[lit-ideas] Re: Greek To Me

  • From: karltrogge@xxxxxxxx
  • To: lit-ideas@xxxxxxxxxxxxx
  • Date: Mon, 13 Jul 2009 02:17:57 +0200


On 13-Jul-09, at 12:23 AM, Jlsperanza@xxxxxxx wrote:

But you'll grant that Janny Parker is not a native speaker of Greek. So what does SHE know?

Neither you nor I are native speakers of Greek either. Nevertheless, open your copy of THE ODYSSEY and take a look at the very first line.

Now listen to what Douglas Frame (also probably not a native speaker of Greek) in the introduction to his THE MYTH OF RETURN IN EARLY GREEK EPIC (New Haven and London: Yale University Press, 1978) has to say about it.

"When at the very outset Homer calls his hero polútropos, one cannot tell whether he intends this to mean “very wily” or “much-wandering,” for both of these meanings are possible and both suit Odysseus equally well. One strongly suspects, however, that the ambiguity itself is what Homer intended – that he chose the word polútropos precisely because it captures two such basic features of his hero: what he is (“wily”) and what he does (“wander”). The main argument of this book is that the connection suggested by Homer between the “wiles” and the “wanderings” of Odysseus in fact rested upon an earlier tradition both significant and deep. The origin of this tradition has to do with the etymology of the Greek word nóos, “mind,” which I propose to connect with the Greek verb néomai, “return home.” Such an effort requires that nóos be reconstructed as *nos-os, a derivative from the verbal root *nes-.

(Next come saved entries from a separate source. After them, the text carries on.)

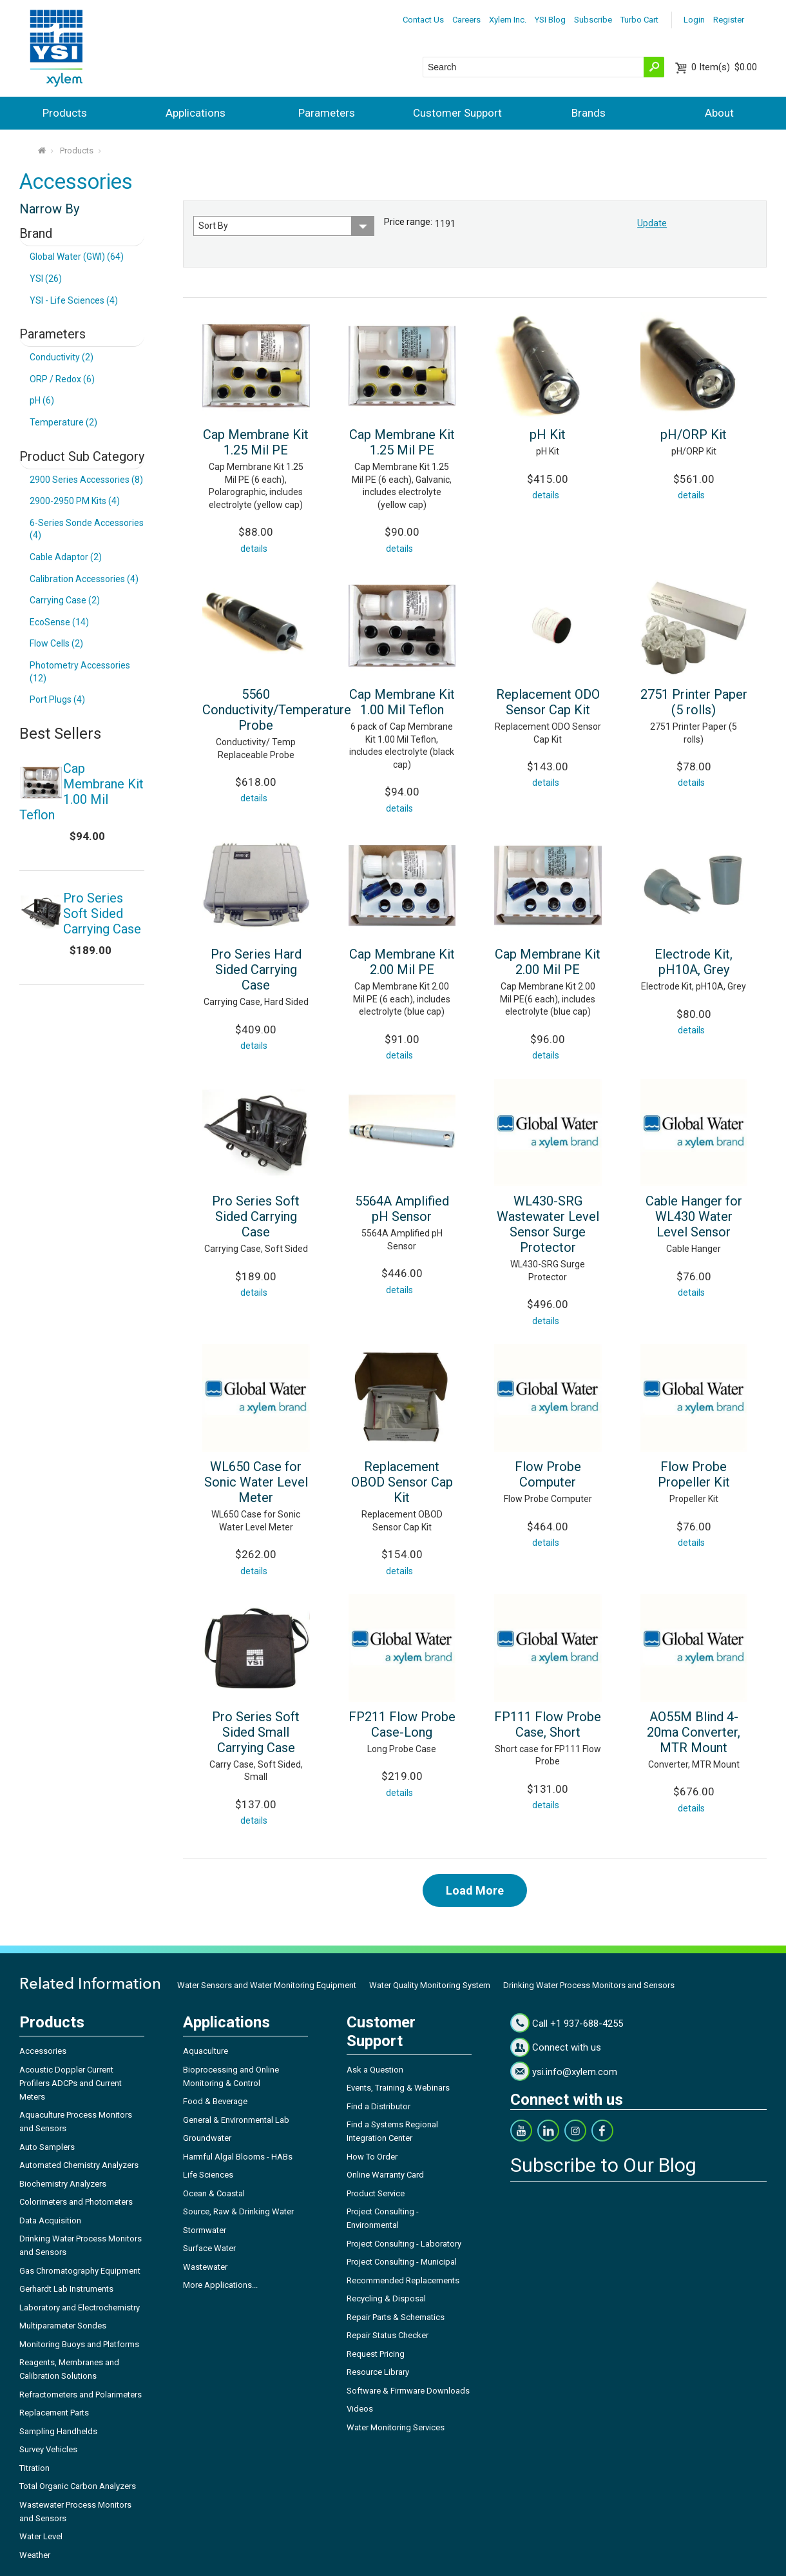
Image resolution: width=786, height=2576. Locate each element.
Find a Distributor (378, 2106)
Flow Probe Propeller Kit (694, 1474)
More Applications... (220, 2285)
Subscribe (593, 19)
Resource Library (378, 2372)
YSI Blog (550, 19)
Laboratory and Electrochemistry (79, 2307)
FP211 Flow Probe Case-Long (402, 1724)
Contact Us (423, 19)
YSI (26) (46, 278)
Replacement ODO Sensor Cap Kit (548, 702)
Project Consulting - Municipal (402, 2262)
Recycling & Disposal (386, 2298)
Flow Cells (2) (56, 643)
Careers (466, 19)
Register (728, 19)
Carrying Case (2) (65, 600)
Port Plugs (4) (57, 699)
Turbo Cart (639, 19)
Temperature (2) (63, 422)
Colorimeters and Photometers (76, 2202)
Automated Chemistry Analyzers (79, 2165)
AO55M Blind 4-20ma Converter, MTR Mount (693, 1732)
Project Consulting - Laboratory (404, 2244)
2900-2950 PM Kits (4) (75, 501)
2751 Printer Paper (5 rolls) (693, 702)
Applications (195, 112)
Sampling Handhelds (58, 2431)
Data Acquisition (50, 2220)
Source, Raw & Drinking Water (238, 2211)
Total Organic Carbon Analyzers (77, 2486)
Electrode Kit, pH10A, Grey (694, 961)
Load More (475, 1890)
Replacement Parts (54, 2412)
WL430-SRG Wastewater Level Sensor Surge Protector (548, 1224)
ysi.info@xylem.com (574, 2072)
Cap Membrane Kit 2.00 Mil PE (402, 961)
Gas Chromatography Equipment (79, 2271)
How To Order (372, 2156)
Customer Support (457, 112)
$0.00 (724, 67)
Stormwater (204, 2230)
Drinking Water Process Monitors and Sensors (589, 1985)
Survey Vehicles (48, 2449)
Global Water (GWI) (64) (77, 256)
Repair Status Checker (387, 2335)
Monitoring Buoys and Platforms (79, 2344)
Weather (34, 2555)
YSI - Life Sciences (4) (74, 300)
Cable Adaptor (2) (66, 557)
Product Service (376, 2193)
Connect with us (566, 2047)
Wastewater (205, 2267)
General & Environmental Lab (236, 2120)
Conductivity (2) (61, 357)
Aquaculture (205, 2051)
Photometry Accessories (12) (80, 671)
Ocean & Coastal (214, 2193)
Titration (34, 2468)
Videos (360, 2409)
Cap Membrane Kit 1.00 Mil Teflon (402, 702)
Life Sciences (208, 2175)
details (253, 548)
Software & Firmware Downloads (408, 2390)
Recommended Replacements (403, 2280)
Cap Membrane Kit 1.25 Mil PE (256, 442)
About (719, 112)
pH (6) (42, 400)
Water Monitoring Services (396, 2427)
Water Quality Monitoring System (429, 1985)
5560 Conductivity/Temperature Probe (276, 710)
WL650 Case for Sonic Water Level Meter (256, 1482)
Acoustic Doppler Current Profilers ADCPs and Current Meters (70, 2083)
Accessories (42, 2051)
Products (65, 112)
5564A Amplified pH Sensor (402, 1208)
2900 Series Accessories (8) (86, 479)
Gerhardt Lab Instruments (66, 2289)
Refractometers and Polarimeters (80, 2394)
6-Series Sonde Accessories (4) (87, 529)
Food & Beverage (215, 2101)
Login (694, 19)
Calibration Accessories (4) (84, 579)
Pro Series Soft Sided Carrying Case (256, 1216)
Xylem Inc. (507, 19)
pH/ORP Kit (693, 434)
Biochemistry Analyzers (62, 2184)
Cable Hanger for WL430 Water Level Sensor (694, 1216)
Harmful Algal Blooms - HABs (237, 2156)
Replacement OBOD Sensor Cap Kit (402, 1482)
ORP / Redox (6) (62, 379)
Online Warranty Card (385, 2175)
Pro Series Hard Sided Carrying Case (256, 969)
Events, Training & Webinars (398, 2088)
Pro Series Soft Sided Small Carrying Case (256, 1732)
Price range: (408, 222)
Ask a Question (375, 2069)
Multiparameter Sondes (62, 2325)
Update (652, 223)
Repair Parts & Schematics (396, 2317)
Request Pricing (376, 2354)
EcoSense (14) (59, 622)
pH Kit (548, 434)
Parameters (326, 112)
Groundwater (207, 2138)
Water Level (40, 2536)
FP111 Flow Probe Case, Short (547, 1724)
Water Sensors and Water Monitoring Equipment (266, 1985)
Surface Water (209, 2248)
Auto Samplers (47, 2147)
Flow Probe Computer (548, 1474)
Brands (588, 112)
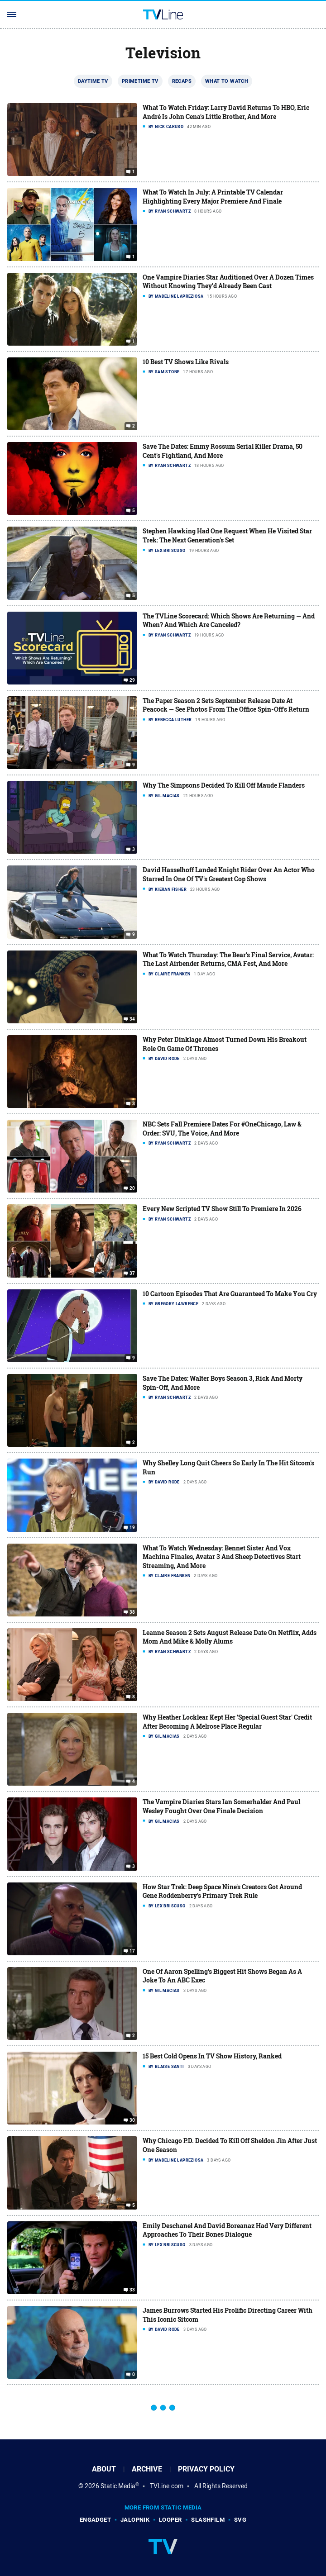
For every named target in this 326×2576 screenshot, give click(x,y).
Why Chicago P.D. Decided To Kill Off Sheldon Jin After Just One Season (230, 2145)
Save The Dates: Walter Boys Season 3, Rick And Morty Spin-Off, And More (222, 1383)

The significance of this proposal for the tradition underlying the Odyssey is clear. It implies that the connection still felt by Homer between the “wiliness” and the “wandering” of Odysseus goes back to a fundamental connection between “mind” and “returning home,” and that the relation between what Odysseus “is” and what he “does” has a solid basis in the history of the Greek language."

<end of quote from Frame>

Now I'll be the first to admit that my classical Greek is a little rusty. (Ha! Look at that dog's breakfast you made of that sentence from Plato's SYMPOSIUM Stephanos # 201c, Karl - you call that 'rusty'?) But I do seem to recall learning that many 'abstract' concepts were expressed in terminology that had a very 'concrete 'base'. So I'm at least willing to listen to Frame argue his thesis.

My point, however, is not Frame's - so before I get what some would perhaps call otiose, let me make it.

To say, for example, that 'polútropos' has ONE AND ONLY ONE meaning in line one of THE ODYSSEY is to impoverish one of the earliest and greatest works of literature that we possess and to rob Homer of his genius. Intended ambiguity is one of the prime features of much great literature. Unintended ambiguity is one of the prime features of language use per se. To deny either is to limit the insight that the use of language gives us into the human condition to a very small keyhole indeed.